The assumption of fixed customer valuations for a population of customers does not reflect reality. Moving toward distributional assumptions for willingness-to pay-distributions is a move towards recognizing customer diversity. However, many of the distributional assumptions made for mathematical tractability can be restrictive. The number of ancillary items considered in the analyses is often restricted to no more than one or two, which is far too few to be useful to airlines in deciding on pricing strategies.
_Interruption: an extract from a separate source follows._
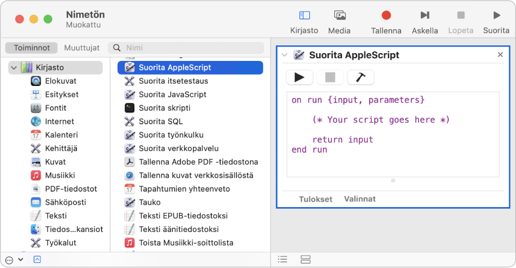Open the Valinnat tab of the action
Viewport: 516px width, 268px height.
pyautogui.click(x=360, y=199)
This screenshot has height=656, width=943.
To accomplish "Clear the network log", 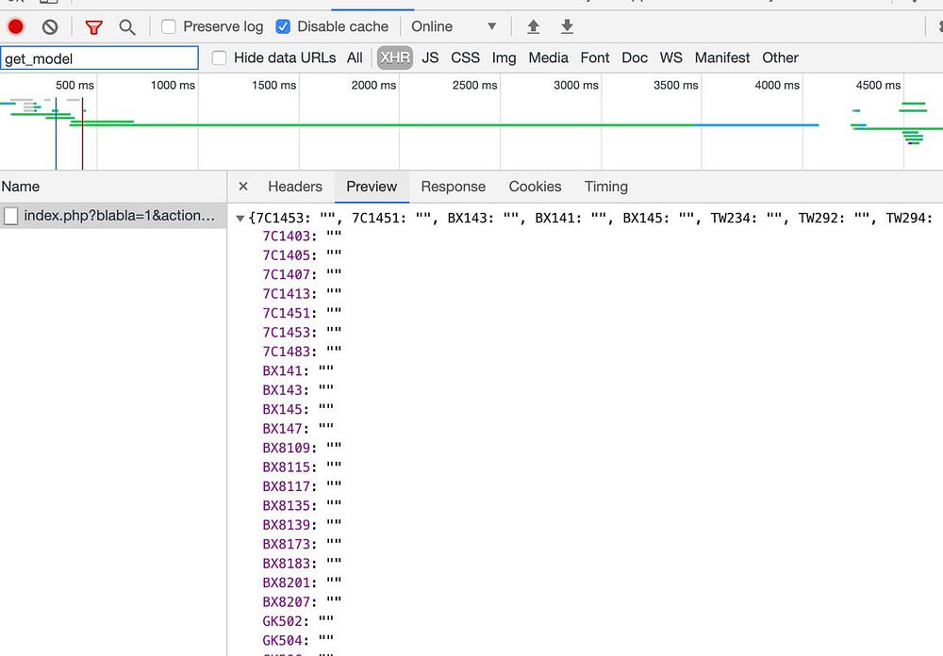I will pos(50,26).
Joint pricing of ancillaries and the primary item has not received much consideration and can be important. Some movement has been made but the literature “does not offer specific models for the pricing and optimization of bundled offers” [
24].
Statistical estimation is in its infancy when it comes to ancillary pricing. A common assumption is that demand is linear in prices. This might be somewhat realistic over restricted ranges but is unrealistic in general. Dynamic pricing is mathematically superior. However, there is a dearth of models that allow for realistic scenarios with multiple ancillary items and realistic assumptions about customer behavior. AI and machine learning are the new trendy methods but, at this stage, offer only black box solutions where underlying market forces are masked. It remains to be seen if these will evolve into truly useful approaches.
The bottom line and practical implications for airline revenue managers is that the assumptions made in most research on ancillary items make unrealistic assumptions. For ease of mathematical analysis, models often assume just a few ancillary items. Modeling of demand functions often requires assumptions such as linearity in price or uniform willingness to pay distributions which makes their use in applications problematic.